During the California Gold Rush, Los Angeles was known for its violence, gambling and "vice" and lack of effective civil law enforcement. It was reputed to have the highest murder rate in the United States at the time and the countryside was infested with bandits. Most men went armed with pistols and knives, and lynching was often the method used to dispose of lawbreakers, courts being few and ineffective.

The first specific Los Angeles police force was founded in 1853 as the Los Angeles Rangers, a volunteer California State Militia company that assisted the Los Angeles County Sheriff's Department in enforcing the law until its disbandment in 1857. The Rangers were supplemented from 1853 by the Los Angeles Guards, a local volunteer California State Militia company that lasted until 1880, and the Los Angeles City Guards, lasting from 1855 to 1861. The first paid police force was created in 1869, when six officers were hired to serve under City Marshal William C. Warren. Warren was shot by one of his deputies, Joe Dye, in 1870 in a quarrel over a reward. To replace Warren, the newly created Board of Police Commissioners selected Jacob F. Gerkens. The latter was replaced within a year by saloon owner Emil Harris, the second of fifteen police chiefs from 1876 to 1889.

### Material supplied

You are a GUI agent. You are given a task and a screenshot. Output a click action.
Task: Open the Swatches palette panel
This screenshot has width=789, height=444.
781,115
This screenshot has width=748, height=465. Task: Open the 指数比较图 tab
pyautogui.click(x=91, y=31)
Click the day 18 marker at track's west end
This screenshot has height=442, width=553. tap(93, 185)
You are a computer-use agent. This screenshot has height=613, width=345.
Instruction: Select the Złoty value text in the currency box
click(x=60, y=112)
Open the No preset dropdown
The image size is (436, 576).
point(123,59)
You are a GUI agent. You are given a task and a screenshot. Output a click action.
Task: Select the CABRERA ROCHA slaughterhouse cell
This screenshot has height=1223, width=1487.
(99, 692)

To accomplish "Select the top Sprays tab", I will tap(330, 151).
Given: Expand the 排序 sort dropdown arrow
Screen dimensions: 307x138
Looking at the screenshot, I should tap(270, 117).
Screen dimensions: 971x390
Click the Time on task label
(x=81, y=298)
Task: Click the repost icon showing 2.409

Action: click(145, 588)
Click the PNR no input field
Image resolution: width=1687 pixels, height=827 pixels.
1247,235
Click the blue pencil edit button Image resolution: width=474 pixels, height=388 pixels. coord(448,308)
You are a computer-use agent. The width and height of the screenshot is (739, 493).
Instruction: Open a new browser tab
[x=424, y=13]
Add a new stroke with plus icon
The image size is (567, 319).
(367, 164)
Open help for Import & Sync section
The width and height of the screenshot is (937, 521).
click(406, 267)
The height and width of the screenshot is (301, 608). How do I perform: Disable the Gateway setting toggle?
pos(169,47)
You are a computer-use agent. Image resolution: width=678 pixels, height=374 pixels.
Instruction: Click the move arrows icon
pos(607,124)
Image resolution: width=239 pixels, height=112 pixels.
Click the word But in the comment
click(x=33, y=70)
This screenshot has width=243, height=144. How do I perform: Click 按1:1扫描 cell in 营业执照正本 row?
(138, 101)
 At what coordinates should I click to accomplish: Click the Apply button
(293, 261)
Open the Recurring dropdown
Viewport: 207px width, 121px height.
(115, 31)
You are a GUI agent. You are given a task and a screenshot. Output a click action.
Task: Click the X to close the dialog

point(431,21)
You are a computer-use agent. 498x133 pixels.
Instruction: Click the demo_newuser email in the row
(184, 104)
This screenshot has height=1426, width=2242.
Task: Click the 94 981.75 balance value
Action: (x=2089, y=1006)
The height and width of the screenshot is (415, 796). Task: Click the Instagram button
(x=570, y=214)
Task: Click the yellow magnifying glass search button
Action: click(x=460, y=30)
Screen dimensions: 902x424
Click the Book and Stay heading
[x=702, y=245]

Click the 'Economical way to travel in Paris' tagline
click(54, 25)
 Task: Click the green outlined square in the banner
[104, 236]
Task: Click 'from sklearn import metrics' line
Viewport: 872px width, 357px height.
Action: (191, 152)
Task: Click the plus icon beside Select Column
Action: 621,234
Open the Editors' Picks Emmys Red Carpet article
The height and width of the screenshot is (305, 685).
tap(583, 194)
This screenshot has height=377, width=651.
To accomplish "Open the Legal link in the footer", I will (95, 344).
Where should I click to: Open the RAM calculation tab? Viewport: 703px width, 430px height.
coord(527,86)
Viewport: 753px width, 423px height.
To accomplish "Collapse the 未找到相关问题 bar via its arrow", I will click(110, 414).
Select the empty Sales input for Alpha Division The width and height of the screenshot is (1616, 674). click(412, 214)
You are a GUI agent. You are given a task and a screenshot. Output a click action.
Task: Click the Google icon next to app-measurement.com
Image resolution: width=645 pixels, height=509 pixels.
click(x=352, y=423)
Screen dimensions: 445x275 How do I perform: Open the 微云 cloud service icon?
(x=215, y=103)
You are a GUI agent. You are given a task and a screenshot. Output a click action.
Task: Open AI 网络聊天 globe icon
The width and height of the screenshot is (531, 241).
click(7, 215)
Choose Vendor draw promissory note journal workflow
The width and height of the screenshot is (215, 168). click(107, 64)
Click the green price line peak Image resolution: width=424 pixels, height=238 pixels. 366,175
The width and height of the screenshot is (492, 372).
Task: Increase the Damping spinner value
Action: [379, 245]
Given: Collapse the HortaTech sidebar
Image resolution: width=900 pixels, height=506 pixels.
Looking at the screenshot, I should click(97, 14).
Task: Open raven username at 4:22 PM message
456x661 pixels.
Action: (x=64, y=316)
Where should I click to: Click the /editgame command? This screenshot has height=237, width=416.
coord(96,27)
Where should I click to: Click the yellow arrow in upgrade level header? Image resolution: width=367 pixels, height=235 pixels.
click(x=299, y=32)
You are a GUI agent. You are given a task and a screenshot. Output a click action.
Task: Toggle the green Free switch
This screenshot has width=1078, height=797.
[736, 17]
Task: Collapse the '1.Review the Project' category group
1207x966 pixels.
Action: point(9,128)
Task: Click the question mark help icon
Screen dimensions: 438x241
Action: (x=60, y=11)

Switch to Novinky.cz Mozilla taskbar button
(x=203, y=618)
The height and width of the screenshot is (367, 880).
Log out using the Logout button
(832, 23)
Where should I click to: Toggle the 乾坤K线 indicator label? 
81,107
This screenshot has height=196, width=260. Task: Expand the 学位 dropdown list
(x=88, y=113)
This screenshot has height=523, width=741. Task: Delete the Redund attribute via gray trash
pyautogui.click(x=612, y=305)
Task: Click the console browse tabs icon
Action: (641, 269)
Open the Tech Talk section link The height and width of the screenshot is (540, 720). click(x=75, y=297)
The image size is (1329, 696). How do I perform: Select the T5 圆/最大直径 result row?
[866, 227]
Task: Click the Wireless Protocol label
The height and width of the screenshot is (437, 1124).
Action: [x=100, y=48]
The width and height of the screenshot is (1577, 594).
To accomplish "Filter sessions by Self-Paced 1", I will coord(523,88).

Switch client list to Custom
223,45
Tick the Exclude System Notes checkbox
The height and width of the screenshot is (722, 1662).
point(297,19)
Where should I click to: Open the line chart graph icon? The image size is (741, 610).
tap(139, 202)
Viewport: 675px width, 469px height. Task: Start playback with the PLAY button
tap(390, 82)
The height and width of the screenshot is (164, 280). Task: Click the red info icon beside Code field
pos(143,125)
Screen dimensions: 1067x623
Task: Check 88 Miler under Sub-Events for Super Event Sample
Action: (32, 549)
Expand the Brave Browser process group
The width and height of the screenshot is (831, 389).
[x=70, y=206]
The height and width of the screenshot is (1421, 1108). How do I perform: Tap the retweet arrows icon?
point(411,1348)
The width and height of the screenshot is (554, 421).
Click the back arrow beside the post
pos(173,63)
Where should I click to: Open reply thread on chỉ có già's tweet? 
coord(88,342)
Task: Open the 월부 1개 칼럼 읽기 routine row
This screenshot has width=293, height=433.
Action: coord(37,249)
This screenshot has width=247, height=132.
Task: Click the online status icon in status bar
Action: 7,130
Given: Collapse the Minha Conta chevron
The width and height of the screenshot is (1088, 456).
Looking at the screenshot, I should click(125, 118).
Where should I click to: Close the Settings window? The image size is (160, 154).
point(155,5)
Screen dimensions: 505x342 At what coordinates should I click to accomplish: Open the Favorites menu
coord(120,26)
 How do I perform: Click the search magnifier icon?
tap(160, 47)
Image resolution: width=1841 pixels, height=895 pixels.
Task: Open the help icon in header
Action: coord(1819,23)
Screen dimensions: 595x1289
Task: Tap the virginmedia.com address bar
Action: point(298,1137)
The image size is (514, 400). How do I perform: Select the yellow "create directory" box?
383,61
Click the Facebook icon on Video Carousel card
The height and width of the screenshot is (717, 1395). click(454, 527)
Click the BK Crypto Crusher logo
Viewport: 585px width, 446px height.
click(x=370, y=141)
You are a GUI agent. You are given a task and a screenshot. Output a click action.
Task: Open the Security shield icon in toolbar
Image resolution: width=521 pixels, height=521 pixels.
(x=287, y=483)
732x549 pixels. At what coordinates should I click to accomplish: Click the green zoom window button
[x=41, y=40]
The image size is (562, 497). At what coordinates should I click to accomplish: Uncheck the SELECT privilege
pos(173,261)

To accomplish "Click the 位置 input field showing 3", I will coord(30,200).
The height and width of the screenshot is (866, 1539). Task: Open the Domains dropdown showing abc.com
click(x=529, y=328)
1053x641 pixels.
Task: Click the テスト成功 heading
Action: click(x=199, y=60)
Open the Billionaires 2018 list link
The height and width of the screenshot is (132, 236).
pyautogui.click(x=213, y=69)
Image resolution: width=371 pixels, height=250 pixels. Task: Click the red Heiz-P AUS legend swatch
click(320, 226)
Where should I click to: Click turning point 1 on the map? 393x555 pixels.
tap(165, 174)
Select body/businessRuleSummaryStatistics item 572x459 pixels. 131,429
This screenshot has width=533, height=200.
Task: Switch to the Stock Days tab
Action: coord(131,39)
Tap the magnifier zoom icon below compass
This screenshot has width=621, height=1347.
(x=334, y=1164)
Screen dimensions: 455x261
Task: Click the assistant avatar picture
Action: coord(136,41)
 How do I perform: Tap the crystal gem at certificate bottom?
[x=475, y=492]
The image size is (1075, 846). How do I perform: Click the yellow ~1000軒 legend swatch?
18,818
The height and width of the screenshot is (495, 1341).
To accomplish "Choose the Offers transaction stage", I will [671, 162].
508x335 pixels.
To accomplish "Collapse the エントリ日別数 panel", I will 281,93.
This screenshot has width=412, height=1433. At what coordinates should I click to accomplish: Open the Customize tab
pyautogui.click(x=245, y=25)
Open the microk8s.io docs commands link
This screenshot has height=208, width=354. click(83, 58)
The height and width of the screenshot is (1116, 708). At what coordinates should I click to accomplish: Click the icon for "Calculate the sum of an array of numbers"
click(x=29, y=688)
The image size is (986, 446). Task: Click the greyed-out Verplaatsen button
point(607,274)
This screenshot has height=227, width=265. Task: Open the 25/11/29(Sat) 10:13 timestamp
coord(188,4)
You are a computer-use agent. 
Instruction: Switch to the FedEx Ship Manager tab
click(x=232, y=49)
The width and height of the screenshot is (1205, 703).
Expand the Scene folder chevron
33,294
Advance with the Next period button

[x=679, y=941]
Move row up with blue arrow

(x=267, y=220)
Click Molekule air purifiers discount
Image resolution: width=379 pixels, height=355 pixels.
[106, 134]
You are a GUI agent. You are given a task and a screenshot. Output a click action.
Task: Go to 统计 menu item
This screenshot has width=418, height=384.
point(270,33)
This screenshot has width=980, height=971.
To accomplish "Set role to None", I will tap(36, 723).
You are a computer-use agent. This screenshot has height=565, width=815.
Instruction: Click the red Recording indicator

### Task to complete
Answer these questions from the text on early Los Angeles law enforcement:
1. During the California Gold Rush, what was Los Angeles reputed to have the highest of in the United States?
2. In what year was the Los Angeles Rangers founded?
3. How many officers were hired when the first paid police force was created in 1869?
The items have no connection to the text about early Los Angeles law enforcement.

### The completed task
1. The murder rate.
2. 1853.
3. Six.